(Erfasste Daten)
##############################
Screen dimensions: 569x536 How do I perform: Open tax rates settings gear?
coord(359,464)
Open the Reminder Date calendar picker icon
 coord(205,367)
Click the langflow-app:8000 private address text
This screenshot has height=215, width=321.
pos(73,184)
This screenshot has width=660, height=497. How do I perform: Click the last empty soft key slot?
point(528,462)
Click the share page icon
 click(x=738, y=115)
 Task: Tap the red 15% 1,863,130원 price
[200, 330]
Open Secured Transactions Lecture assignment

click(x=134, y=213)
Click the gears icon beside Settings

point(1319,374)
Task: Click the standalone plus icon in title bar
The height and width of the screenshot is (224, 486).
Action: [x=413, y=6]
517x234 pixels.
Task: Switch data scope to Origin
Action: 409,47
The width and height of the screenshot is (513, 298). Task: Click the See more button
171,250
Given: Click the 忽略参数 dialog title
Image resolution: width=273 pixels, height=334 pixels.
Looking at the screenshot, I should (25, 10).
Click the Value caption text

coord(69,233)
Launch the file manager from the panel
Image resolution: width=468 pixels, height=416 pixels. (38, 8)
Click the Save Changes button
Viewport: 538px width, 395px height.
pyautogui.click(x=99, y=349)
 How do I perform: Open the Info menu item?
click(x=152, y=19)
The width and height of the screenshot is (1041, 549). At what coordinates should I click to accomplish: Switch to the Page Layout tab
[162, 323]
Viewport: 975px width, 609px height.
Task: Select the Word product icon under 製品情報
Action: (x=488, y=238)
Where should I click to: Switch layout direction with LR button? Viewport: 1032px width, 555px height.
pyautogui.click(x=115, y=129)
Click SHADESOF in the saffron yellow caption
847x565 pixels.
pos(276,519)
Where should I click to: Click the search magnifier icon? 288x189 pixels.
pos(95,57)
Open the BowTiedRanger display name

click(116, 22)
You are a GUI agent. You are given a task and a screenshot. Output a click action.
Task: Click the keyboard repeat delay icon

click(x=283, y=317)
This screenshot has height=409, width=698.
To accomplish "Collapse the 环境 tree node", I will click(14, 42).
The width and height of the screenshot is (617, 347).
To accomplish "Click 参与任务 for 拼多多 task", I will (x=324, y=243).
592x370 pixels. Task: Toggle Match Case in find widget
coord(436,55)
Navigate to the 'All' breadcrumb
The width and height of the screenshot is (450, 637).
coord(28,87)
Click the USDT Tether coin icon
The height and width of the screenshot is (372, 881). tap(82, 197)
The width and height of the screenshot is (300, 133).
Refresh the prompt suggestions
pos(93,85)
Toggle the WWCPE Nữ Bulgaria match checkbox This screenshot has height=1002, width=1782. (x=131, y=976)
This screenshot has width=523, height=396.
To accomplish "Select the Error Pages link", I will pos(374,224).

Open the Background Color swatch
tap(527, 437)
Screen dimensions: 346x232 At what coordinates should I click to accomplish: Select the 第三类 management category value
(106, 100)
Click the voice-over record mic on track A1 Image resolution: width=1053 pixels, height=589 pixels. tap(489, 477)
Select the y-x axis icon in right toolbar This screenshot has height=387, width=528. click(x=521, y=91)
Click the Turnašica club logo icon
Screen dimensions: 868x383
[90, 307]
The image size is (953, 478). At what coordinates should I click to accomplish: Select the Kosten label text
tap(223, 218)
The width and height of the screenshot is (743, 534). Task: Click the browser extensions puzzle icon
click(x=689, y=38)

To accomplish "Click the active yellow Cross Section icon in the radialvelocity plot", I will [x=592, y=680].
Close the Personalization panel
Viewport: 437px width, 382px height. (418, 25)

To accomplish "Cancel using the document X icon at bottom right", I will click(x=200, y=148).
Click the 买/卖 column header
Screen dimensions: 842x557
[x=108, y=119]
##############################
# ZU ERLEDIGENDE AUFGABE
Gib die Daten vom Anfang bis einschließlich der Zeile mit "pos(276,519)" noch einmal wieder und tausche dabei "Save Changes" gegen "Apply Changes" aus. Alles andere bleibt unverändert.

# LÖSUNG DER AUFGABE
Screen dimensions: 569x536 How do I perform: Open tax rates settings gear?
coord(359,464)
Open the Reminder Date calendar picker icon
 coord(205,367)
Click the langflow-app:8000 private address text
This screenshot has height=215, width=321.
pos(73,184)
This screenshot has width=660, height=497. How do I perform: Click the last empty soft key slot?
point(528,462)
Click the share page icon
 click(x=738, y=115)
 Task: Tap the red 15% 1,863,130원 price
[200, 330]
Open Secured Transactions Lecture assignment

click(x=134, y=213)
Click the gears icon beside Settings

point(1319,374)
Task: Click the standalone plus icon in title bar
The height and width of the screenshot is (224, 486).
Action: [x=413, y=6]
517x234 pixels.
Task: Switch data scope to Origin
Action: 409,47
The width and height of the screenshot is (513, 298). Task: Click the See more button
171,250
Given: Click the 忽略参数 dialog title
Image resolution: width=273 pixels, height=334 pixels.
Looking at the screenshot, I should (25, 10).
Click the Value caption text

coord(69,233)
Launch the file manager from the panel
Image resolution: width=468 pixels, height=416 pixels. (38, 8)
Click the Apply Changes button
Viewport: 538px width, 395px height.
pyautogui.click(x=99, y=349)
 How do I perform: Open the Info menu item?
click(x=152, y=19)
The width and height of the screenshot is (1041, 549). At what coordinates should I click to accomplish: Switch to the Page Layout tab
[162, 323]
Viewport: 975px width, 609px height.
Task: Select the Word product icon under 製品情報
Action: (x=488, y=238)
Where should I click to: Switch layout direction with LR button? Viewport: 1032px width, 555px height.
pyautogui.click(x=115, y=129)
Click SHADESOF in the saffron yellow caption
847x565 pixels.
pos(276,519)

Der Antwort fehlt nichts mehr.